Agassiz

b. Motieren-Vuly, Switzerland, 28 May 1807; d. Cambridge, Massachusetts, 14 December 1873.

Biographical Background

The son of a minister, Agassiz was educated in the universities of Heidelberg, Erlangen (from which he got his doctorate in 1829), and Munich (from which he got his medical doctoral degree in 1830). He studied with prominent German biologists, including Ignaz Döllinger (1770-1841) and Lorenz Oken (1779-1851), both architects of Naturphilosophie, a German Romantic philosophy that sought for metaphysical correspondences and interconnections within the world of living things. He received his medical degree from the University of Erlangen in 1830 and went on to Paris to study comparative anatomy under Georges Cuvier (1769-1832) with whom he worked from 1831 to 1832. After Cuvier's death, Agassiz took up a professorship at the Lyceum of Neuchatel in Switzerland from 1832 until 1846, where he worked on paleontology, systematics, and glaciology. Agassiz took up the study of glaciers in 1836 as something of a sideline, but his contributions made him known as the ‘Father of Glaciology’: he formulated what is known as the Theory of Ice Ages, according to which pre-historical glacial advances were due to world-wide climatic changes. In 1846, Agassiz immigrated into the United States and in 1847 he accepted a professorship at Harvard where he stayed until his death. He organized the Museum of Comparative Anatomy at Harvard which opened in 1860. Became a founding member of both the American Association for the Advancement of Science and the U.S. National Academy of Sciences. He was a foremost student of both fossil and recent fishes. He was also a skilful fundraiser, being able to get the financial backing of the King of Prusia while in Europe and from many American philanthropists while in America. He established strong friendships with influential intellectuals of his times, including Alexander von Humboldt, Ralph Waldo Emerson, and Henry Wadsworth. Among his students, there were several who at some point or another took up the study of hypogean fishes, including Alpheus Spring Packard and Frederick Ward Putnam.

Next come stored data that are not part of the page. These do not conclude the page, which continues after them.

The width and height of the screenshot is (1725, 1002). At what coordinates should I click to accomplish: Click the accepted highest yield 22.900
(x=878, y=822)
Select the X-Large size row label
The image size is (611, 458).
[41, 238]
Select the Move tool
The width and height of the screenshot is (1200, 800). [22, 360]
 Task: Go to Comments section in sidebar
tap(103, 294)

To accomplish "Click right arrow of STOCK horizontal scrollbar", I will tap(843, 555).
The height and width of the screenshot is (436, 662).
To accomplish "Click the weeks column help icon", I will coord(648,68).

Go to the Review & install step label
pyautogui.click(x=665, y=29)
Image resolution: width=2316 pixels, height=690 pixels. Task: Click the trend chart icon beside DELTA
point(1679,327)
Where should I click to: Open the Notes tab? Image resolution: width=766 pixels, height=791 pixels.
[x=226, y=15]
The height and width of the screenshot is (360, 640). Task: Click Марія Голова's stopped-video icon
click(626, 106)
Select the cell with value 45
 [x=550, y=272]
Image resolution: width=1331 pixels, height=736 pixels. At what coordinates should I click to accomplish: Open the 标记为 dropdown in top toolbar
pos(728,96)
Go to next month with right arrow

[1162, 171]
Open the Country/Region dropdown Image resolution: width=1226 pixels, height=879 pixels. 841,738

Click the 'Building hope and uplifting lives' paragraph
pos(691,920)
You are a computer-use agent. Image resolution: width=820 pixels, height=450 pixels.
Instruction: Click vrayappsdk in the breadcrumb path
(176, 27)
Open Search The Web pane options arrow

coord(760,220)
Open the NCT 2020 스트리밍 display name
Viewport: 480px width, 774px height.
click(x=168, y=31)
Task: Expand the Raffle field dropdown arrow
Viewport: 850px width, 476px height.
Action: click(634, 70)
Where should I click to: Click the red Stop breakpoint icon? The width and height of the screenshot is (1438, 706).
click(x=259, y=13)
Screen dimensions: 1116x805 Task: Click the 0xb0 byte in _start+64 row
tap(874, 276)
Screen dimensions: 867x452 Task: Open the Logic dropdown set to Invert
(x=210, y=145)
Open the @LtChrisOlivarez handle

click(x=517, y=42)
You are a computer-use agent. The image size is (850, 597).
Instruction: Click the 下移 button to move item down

Involvement in Hypogean Fish Research

During the 5 October 1847 meeting of the American Academy of Arts and Sciences, Agassiz proposed a ‘Plan for an investigation of the embryology, anatomy and effect of light on the blind-fish of the Mammoth Cave, Amblyopsis spelaeus’ (Agassiz 1847, p. 180). There he suggested that by studying this fish ‘there was an opportunity to settle, by actual experiment, the extent of physical influences in causing organized beings to assume their peculiar and distinctive characteristics in relation to the media in which they live.’ Agassiz, the unrepentant creationist, was not thinking in terms of the environment influencing evolution, but rather the effects of the environment on development. He proposed to raise individuals of Amblyopsis spelaea under different light conditions (darkness, moderate, and intense light) and see if ‘there is an eye formed in the dark to ascertain when and how (the pigmentation) disappears, as it is entirely wanting in the full-grown individuals, and again notice the differences in this respect between specimens growing under the influence of light’ (Agassiz 1847, p. 180).

He never carried out those experiments, yet he kept insisting on the importance of A. spelaea in biological research: ‘You asked me to give my opinion, respecting the primitive state of the eyeless animals of the Mammoth Cave. This is one of the most important questions to settle in natural history, and I have several years ago, proposed a plan for its investigation which, if well conducted would lead to as important results, for it might settle, once for ever, the question, in what condition and where the animals now living on the earth, were first called into existence. But the investigation would involve such long and laborious researches, that I doubt it will ever be undertaken. (...) If physical circumstances ever modified organized beings, it should be easily ascertained here.’ Despite these difficulties he remained optimist: ‘Whoever would settle the question by direct experiment might be sure to earn the everlasting gratitude of men of science, and here is a great aim for the young American naturalist who would not shrink from the idea of devoting his life to the solution of one great question.’ (Agassiz 1851, p. 255). These words may not have fallen into a vacuum since several of his students showed a great deal of interest in cave fishes.

Despite his insight, there is no question that Agassiz maintained an anti-evolutionist view until the very end of his life. On the rudimentary organs, he wrote ‘The organ remains, not for the performance of a function, but with reference to a plan’ (Agassiz 1859, p. 11). He considered A. spelaea to be an ‘aberrant cyprinodont (...) created under the circumstances in which they now live’ (Agassiz 1851, p. 256). And he never changed his mind: ‘Have fishes descended from a primitive type? So far am I from thinking this possible, that I do not believe there is a single specimen of fossil or living fish, whether marine or fresh-water, that has not been created with reference to a special intention and a definite aim’ (Agassiz 1885, Vol. 1, pp. 392-393).

Despite his intellectual prestige, Agassiz was viewed as an anachronism by many of his students when it came to issues of evolution and his rabid (and public) anti-Darwinian postures were soon ignored.